5.5 PARTENZA DAL PONTILE O DALLO SCIVOLO
Prima di lasciare un pontile o scendere sullo scivolo si deve lasciare terminare la manovra di avvicinamento a pontili o allo scivolo di aerei in flottaggio. Non circuitare nella zona antistante i pontili e lo scivolo, per non interferire con le manovre d'approdo e partenza d'altri aerei.

6 ORMEGGIO
Gli idrovolanti devono essere ormeggiati in modo sicuro ai pontili. Si raccomanda di non ormeggiare permanentemente nel bacino antistante lo scivolo, delimitato dai due pontili, e di non ormeggiare in modo che l'aereo o parti di esso costituiscano un ostacolo per aerei anfibi che salgono e scendono sullo scivolo.

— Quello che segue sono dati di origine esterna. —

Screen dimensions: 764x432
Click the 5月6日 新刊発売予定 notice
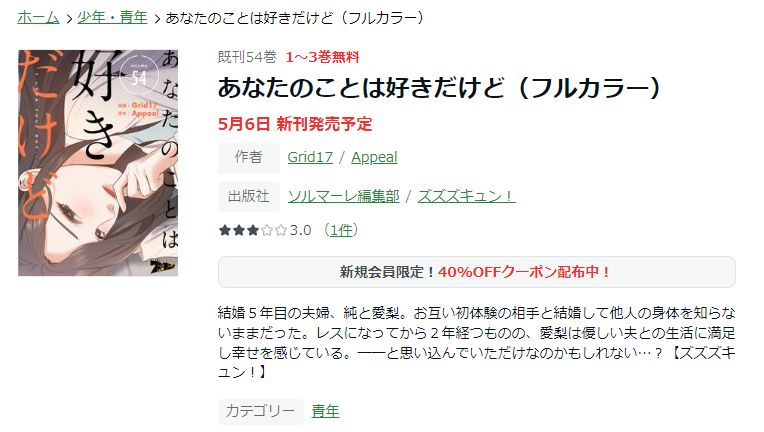(x=295, y=124)
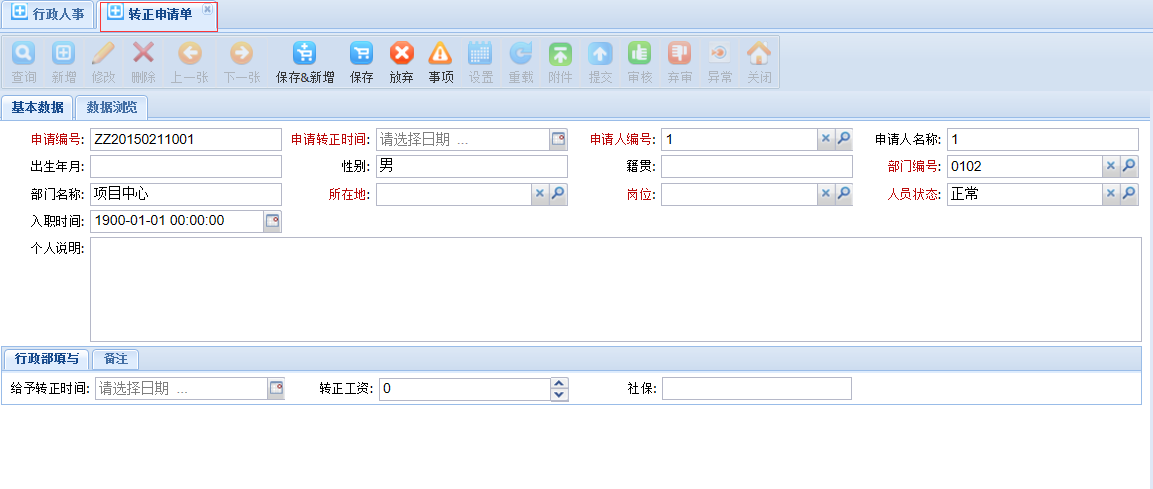Open the 事项 warning icon
The height and width of the screenshot is (489, 1153).
pos(440,54)
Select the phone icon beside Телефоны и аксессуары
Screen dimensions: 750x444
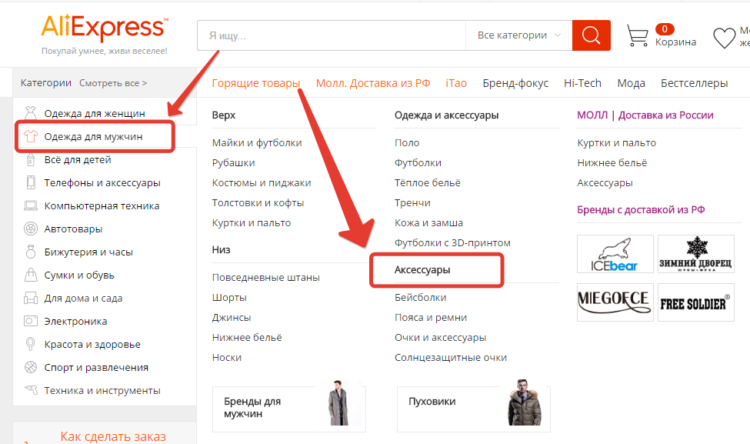31,182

7 OPERAZIONI SU PIAZZALE E SULLO SCIVOLO
7.1 AVVIAMENTO

L'avviamento e l'eventuale riscaldamento del motore di un aereo sul piazzale devono essere effettuati adottando tutte le misure atte a garantire che nessuno possa trovarsi presso l'elica (per esempio svolgendo l'operazione in zona protetta da transenne o sotto la sorveglianza di un assistente). Prima di avviare il motore si deve adottare la tradizionale pratica di gridare "via dall'elica".
7.2 SALITA E DISCESA DALLO SCIVOLO E MOVIMENTI SUL PIAZZALE

La salita e la discesa di aerei anfibi sullo scivolo e il movimento degli stessi sul piazzale deve avvenire nella certezza che non vi siano ostacoli o persone lungo la traiettoria dell'aereo e nelle sue vicinanze. Se tale certezza non sussiste l'aereo deve essere fatto approdare al pontile o il motore deve essere arrestato sullo scivolo, non appena l'aereo sia uscito dall'acqua.
7.3 DISCESA IN ACQUA
La discesa in acqua e la salita di aerei anfibi deve avvenire in assenza di qualunque ostacolo nel bacino antistante lo scivolo, delimitato dai due pontili. Eventuali aerei presenti ai pontili devono essere disposti in modo da non interferire in nessun modo con tali operazioni.
7.4 FLUSSO DELL'ELICA
Le operazioni a motore acceso sul piazzale devono essere effettuate evitando che il flusso dell'elica possa provocare danni a persone, ad altri aerei e a strutture connesse all'hangar o all'Idroscalo, esterne o interne all'hangar.
7.5 PARCHEGGIO SUL PIAZZALE
Gli aerei, i mezzi di servizio e i carrelli parcheggiati sul piazzale devono essere disposti in modo che non sia possibile il loro movimento indesiderato. Se lasciati su supoerfici in pendenza, devono essere immediatamente bloccati con i tacchi.


8 AGIBILITÀ DELL'HANGAR
Il piazzale antistante l'apertura anteriore dell'hangar deve essere sgombro da ostacoli che impediscano o rendano difficoltosa la manovra degli aeromobili e dei mezzi di servizio.
RUMORE
Adottare ogni espediente possibile per ridurre al minimo il rumore in tutte le manovre su o presso l'Idroscalo o sul piazzale, compatibilmente con la condotta in sicurezza del volo o del flottaggio o di altra manovra.


9 COMUNICAZIONI RADIO
Il fatto di non ricevere risposta alle chiamate radio, non esime il pilota dall'effettuare tutte le chiamate previste "all'aria". Si devono usare le procedure radiotelefoniche standard. La radio della stazione dell'Idroscalo può essere usata solo da persone autorizzate dall'esercente.


10 INFRAZIONI
Eventuali comportamenti scorretti o infrazioni alle regole del volo o a quelle stabilite nel presente regolamento devono essere segnalati all'esercente.